── Study material

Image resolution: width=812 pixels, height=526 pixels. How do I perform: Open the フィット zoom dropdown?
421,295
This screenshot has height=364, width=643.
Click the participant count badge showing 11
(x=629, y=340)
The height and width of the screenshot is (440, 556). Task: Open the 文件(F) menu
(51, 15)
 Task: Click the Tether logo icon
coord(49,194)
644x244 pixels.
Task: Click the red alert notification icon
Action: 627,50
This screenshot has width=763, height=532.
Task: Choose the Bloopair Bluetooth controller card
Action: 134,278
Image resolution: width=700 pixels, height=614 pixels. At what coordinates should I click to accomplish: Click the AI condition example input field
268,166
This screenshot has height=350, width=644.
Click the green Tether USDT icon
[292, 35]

────
── Study material

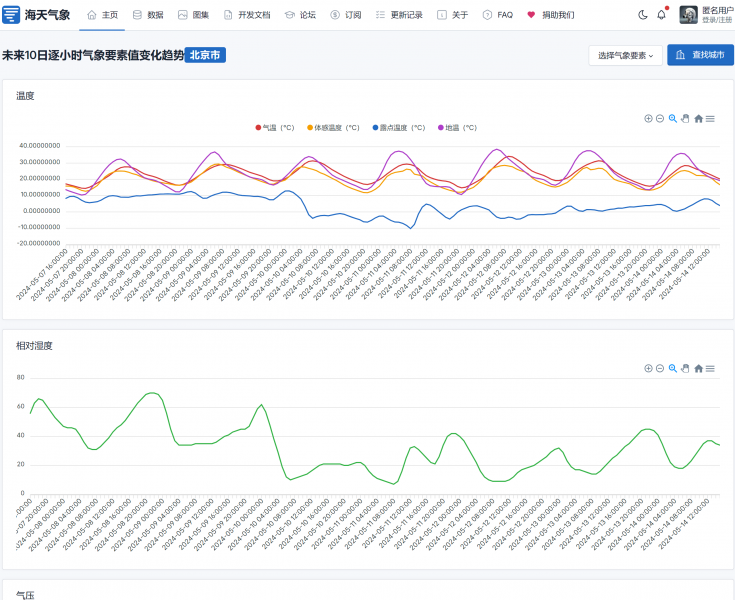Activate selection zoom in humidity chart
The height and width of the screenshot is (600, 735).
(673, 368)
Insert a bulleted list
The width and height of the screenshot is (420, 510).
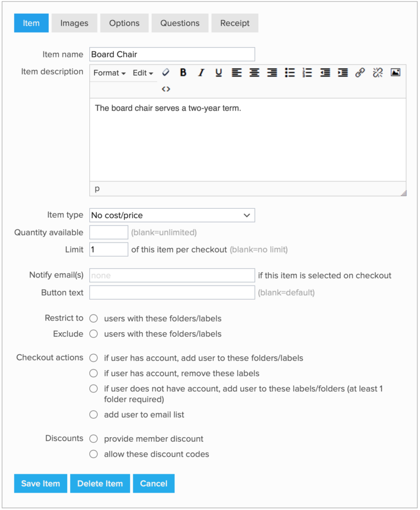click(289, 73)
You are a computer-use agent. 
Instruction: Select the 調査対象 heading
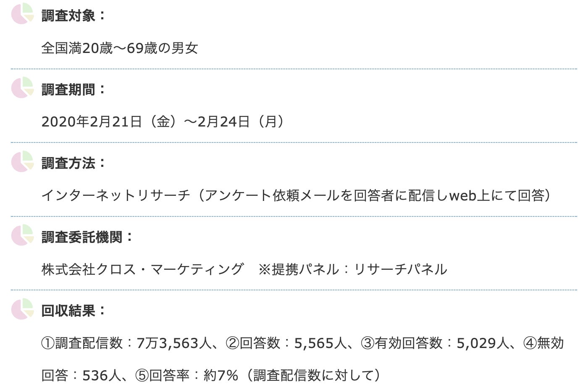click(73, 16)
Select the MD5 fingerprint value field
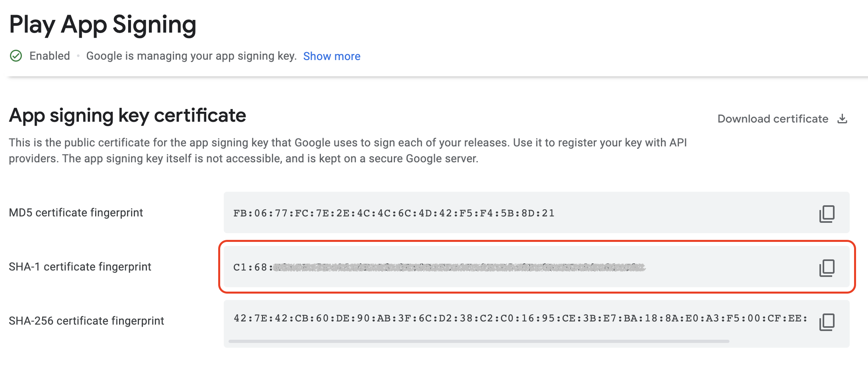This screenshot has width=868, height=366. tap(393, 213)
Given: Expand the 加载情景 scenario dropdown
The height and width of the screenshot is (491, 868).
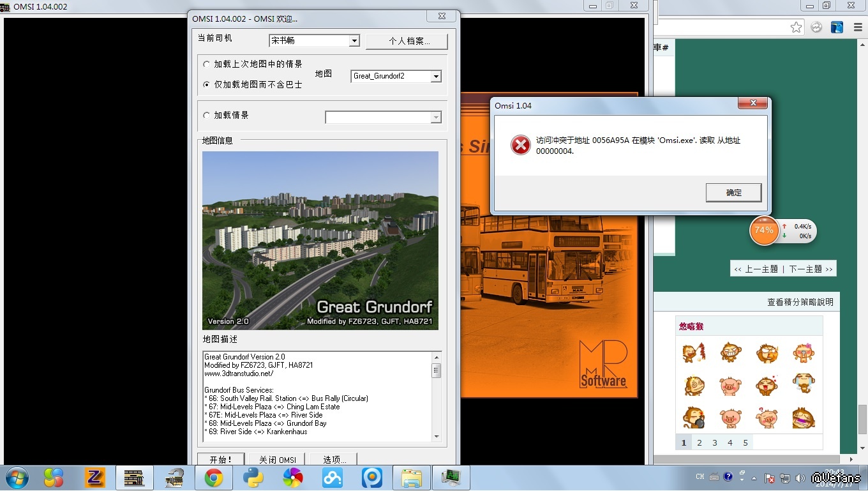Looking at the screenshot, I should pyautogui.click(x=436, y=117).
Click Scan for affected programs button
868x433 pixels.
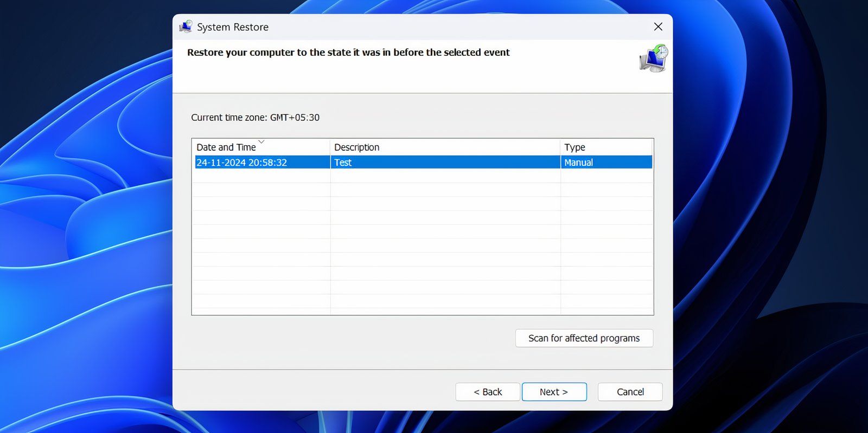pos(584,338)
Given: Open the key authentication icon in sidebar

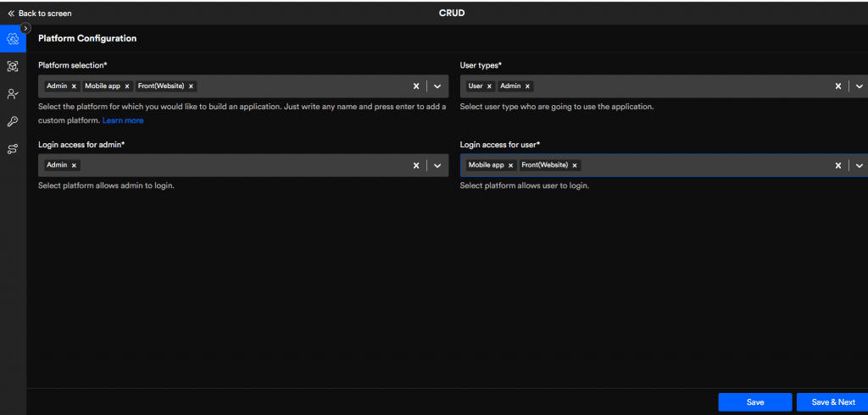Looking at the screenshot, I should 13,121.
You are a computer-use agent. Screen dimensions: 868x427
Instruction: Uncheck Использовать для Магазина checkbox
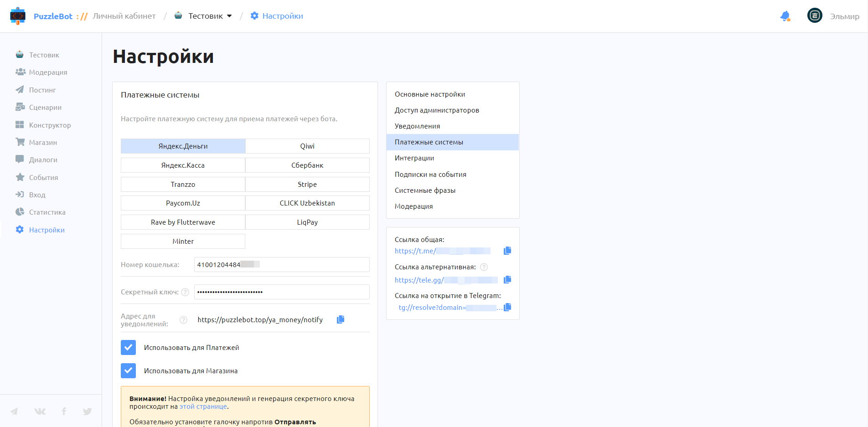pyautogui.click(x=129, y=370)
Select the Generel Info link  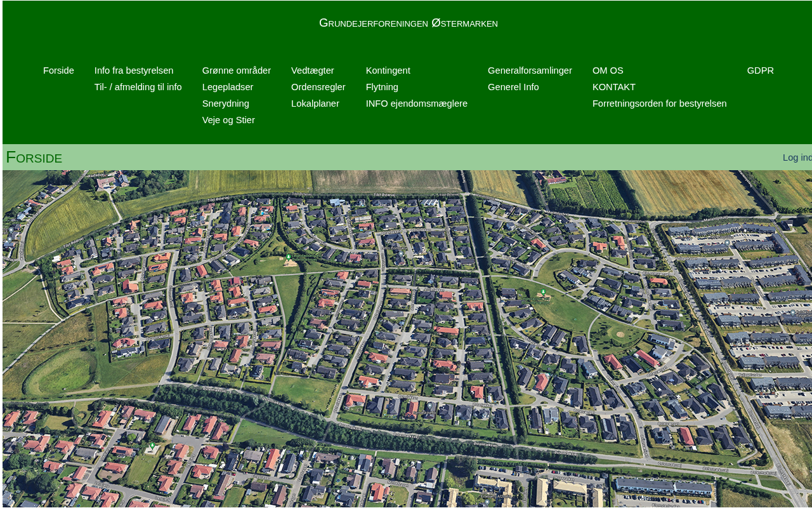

────
── Study material

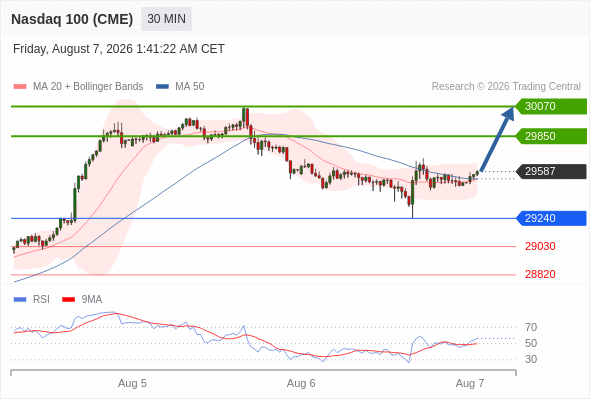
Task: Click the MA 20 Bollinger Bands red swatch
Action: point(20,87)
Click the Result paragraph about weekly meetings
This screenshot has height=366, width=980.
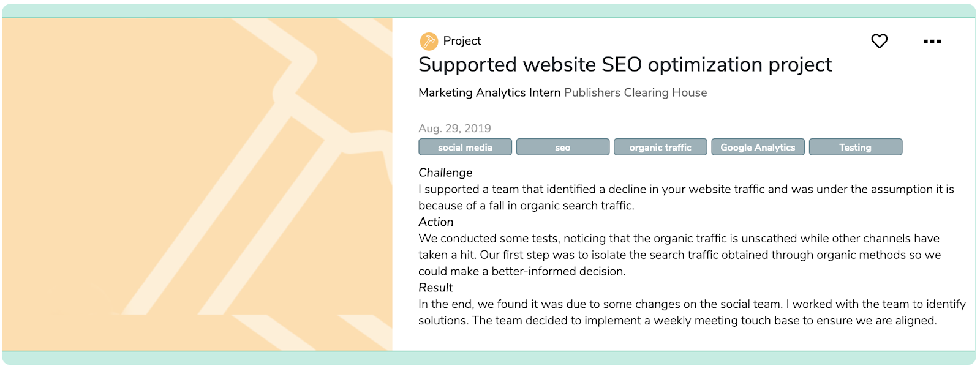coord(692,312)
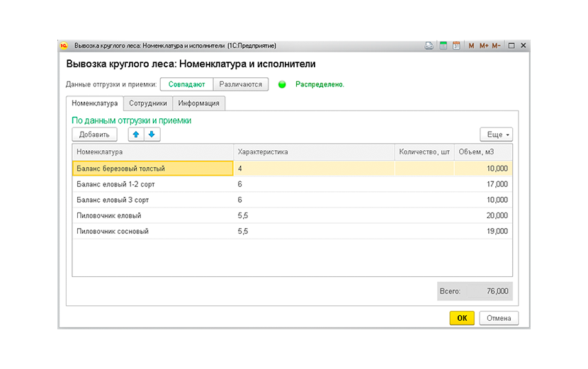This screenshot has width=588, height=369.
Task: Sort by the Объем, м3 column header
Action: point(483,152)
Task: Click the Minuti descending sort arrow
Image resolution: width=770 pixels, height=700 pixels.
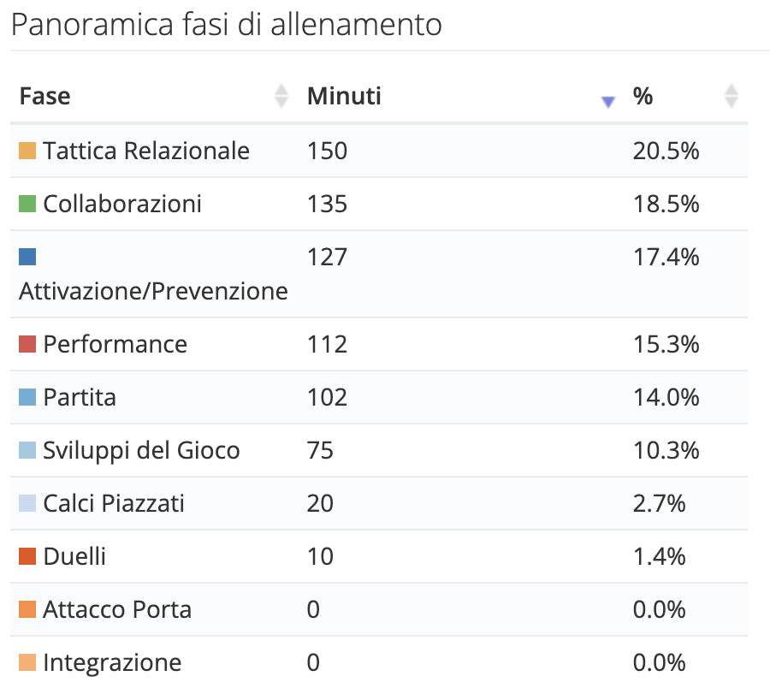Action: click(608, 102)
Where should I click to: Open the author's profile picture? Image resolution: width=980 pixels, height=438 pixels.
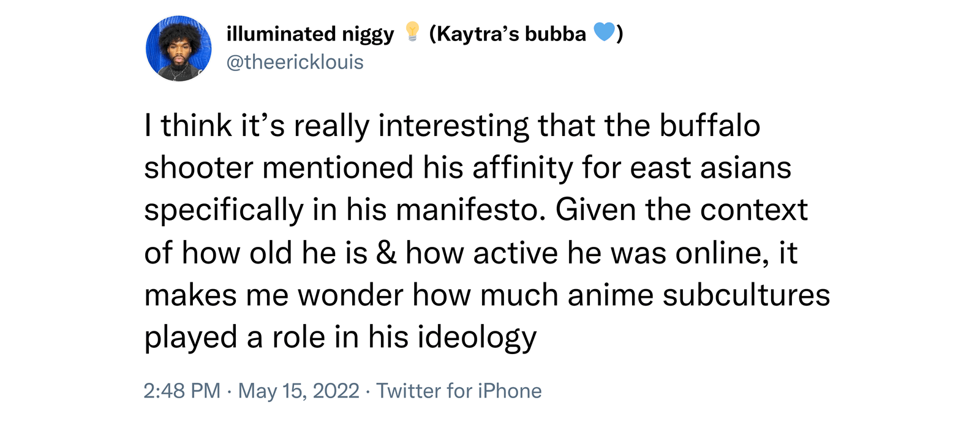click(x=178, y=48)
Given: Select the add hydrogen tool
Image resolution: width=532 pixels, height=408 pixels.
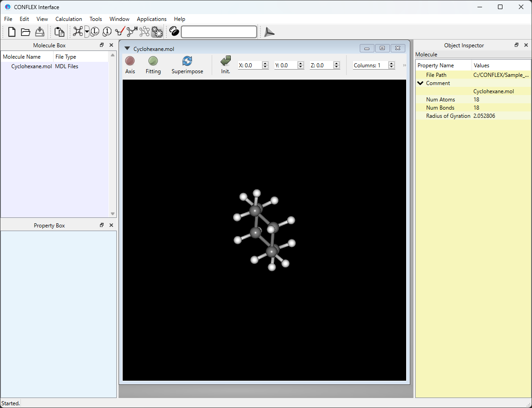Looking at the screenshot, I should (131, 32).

────

The lines to reproduce run from the one above containing "The width and" through the one containing "Select the Generel Info link". Copy them exactly and leave out all pictures.

### Task answer
The width and height of the screenshot is (420, 510).
click(289, 73)
You are a computer-use agent. 
Instruction: Select the 調査対象 heading
click(73, 16)
Select the MD5 fingerprint value field
This screenshot has width=868, height=366. tap(393, 213)
Given: Expand the 加载情景 scenario dropdown
The height and width of the screenshot is (491, 868).
Looking at the screenshot, I should pyautogui.click(x=436, y=117).
Click Scan for affected programs button
868x433 pixels.
pos(584,338)
Given: Open the key authentication icon in sidebar

Looking at the screenshot, I should 13,121.
You are a computer-use agent. Screen dimensions: 868x427
Instruction: Uncheck Использовать для Магазина checkbox
pyautogui.click(x=129, y=370)
Select the Generel Info link  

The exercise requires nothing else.